ESTRATTO DEL DOCUMENTO >>
----------------

In tale coinvolgimento gioioso, quasi nessuno rimaneva ai margini sentendosi lontano. In chiesa nessuno apriva bocca, ma Io smanioso indagare degli sguardi era un rito assai diffuso.
Fuori, cessate le funzioni, le frotte dei ragazzi assordavano il paese con lazzi, scherzi e vecchi divertimenti da cortile che aiutavano a socializzare, lontani dai severi provvedimenti correttivi del loro maestro.

Si pensi, con brivido, alle sferzate sulle mani secondo gli errori che si commettevano, allo stare in ginocchio ed anche colle mani sotto il ginocchio, al cosiddetto cavalletto per gli errori più gravi e al fare le croci per terra colla lingua per ogni parola cattiva pronunciata.

----------------

Dati sulle coordinate degli elementi:
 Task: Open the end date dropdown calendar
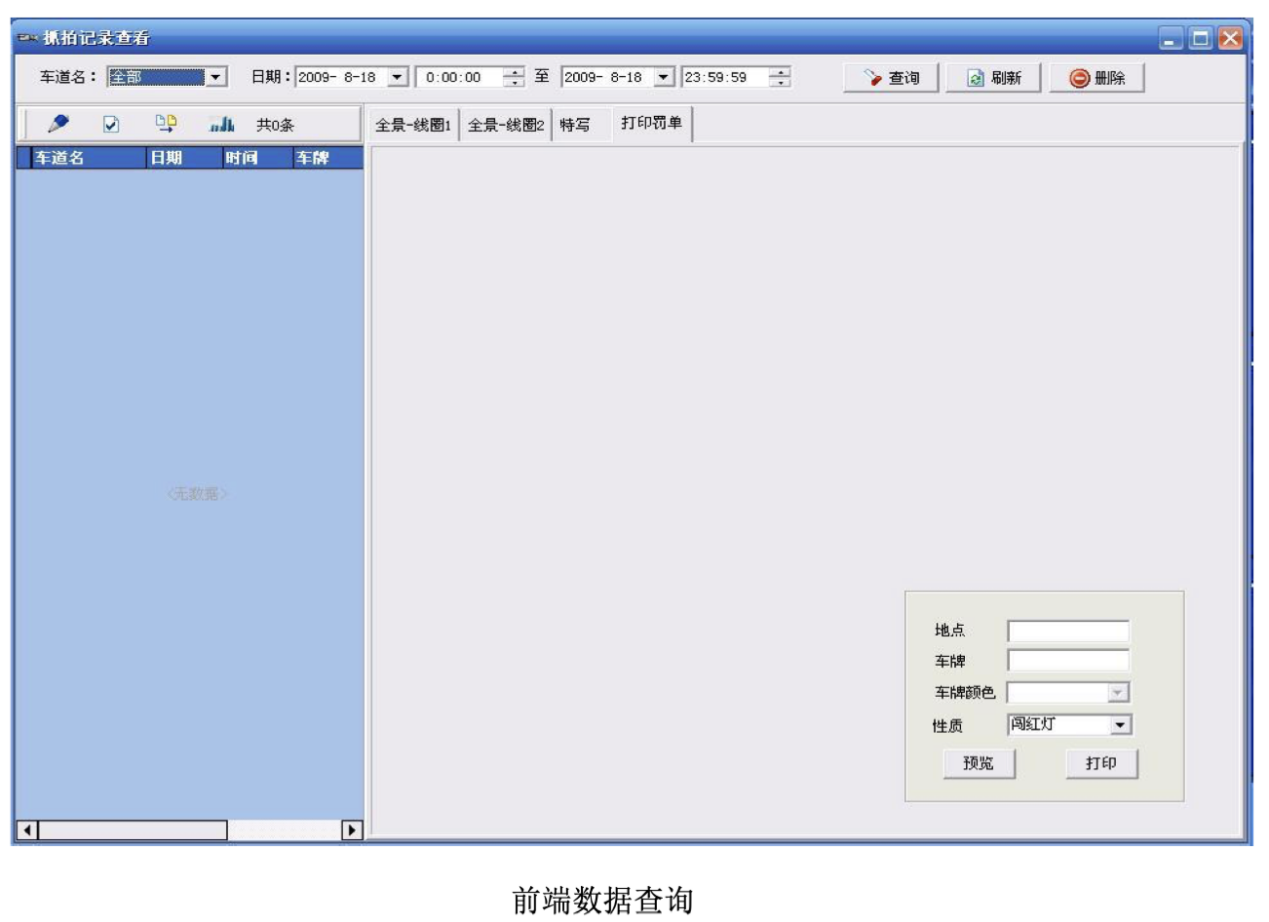coord(664,77)
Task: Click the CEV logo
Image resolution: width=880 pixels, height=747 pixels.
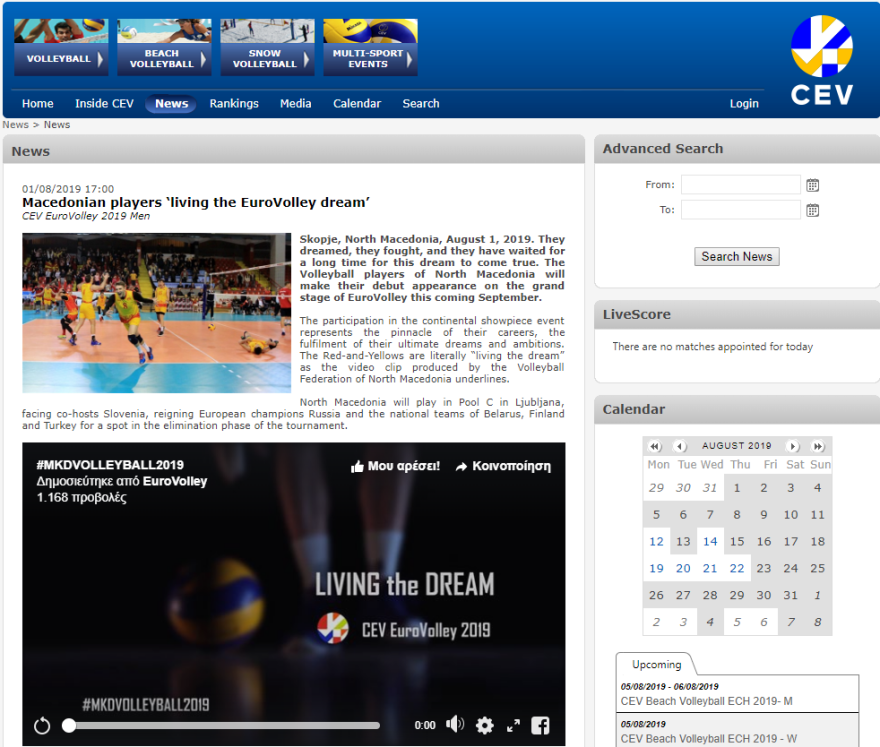Action: click(x=821, y=60)
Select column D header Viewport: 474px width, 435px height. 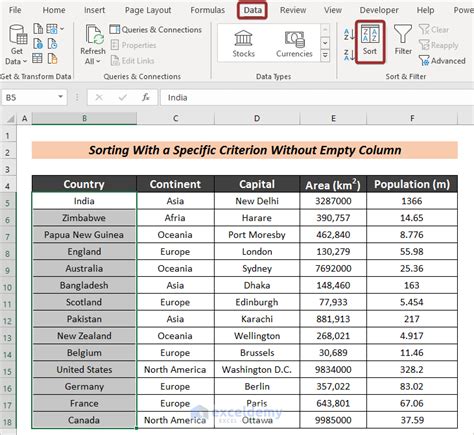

----------------

ESERCIZIO 1 >>
Elenca tutte le punizioni del maestro citate nel brano sui ragazzi del paese.
ESERCIZIO 2 >>
Prosegui il brano sui ragazzi del paese e il loro maestro a partire dal punto in cui si interrompe.

RISPOSTA 1 >>
- le sferzate sulle mani secondo gli errori commessi
- lo stare in ginocchio, anche colle mani sotto il ginocchio
- il cosiddetto cavalletto per gli errori più gravi
- il fare le croci per terra colla lingua per ogni parola cattiva pronunciata

RISPOSTA 2 >>
A Monsampolo, nel 1832, il comportamento di questi fanciulli veniva indagato col massimo rigore: si accertava infatti la loro frequenza quotidiana alla Santa Messa, la devozione appassionata, l'attaccamento al Vangelo, il comportamento morale, il rispetto verso i sacerdoti, i politici, ecc.

I nostri bisavoli, invece, nei giorni festivi si divertivano col Gioco del Formaggio così detto a stecco nell'ampio spazio all'aperto accanto al convento del SS. Crocifisso (oggi impropriamente detto di San Francesco); mentre nei fumi delle bettole, tra i giri di bevute e le confidenze condivise, essi prediligevano il gioco delle carte e della conta, ossia la Passatella.
Non mancavano tuttavia attaccabrighe e persone fior di canaglie che per futili motivi, in un lampo, scatenavano risse da saloon facendo esplodere vecchi e nuovi rancori. Altre persone erano invece viziosissime nei giochi siano pubblici e leciti, siano occulti e proibiti. Il loro accento era molto acuto, le parole tronche e molte regnicule stante il confine.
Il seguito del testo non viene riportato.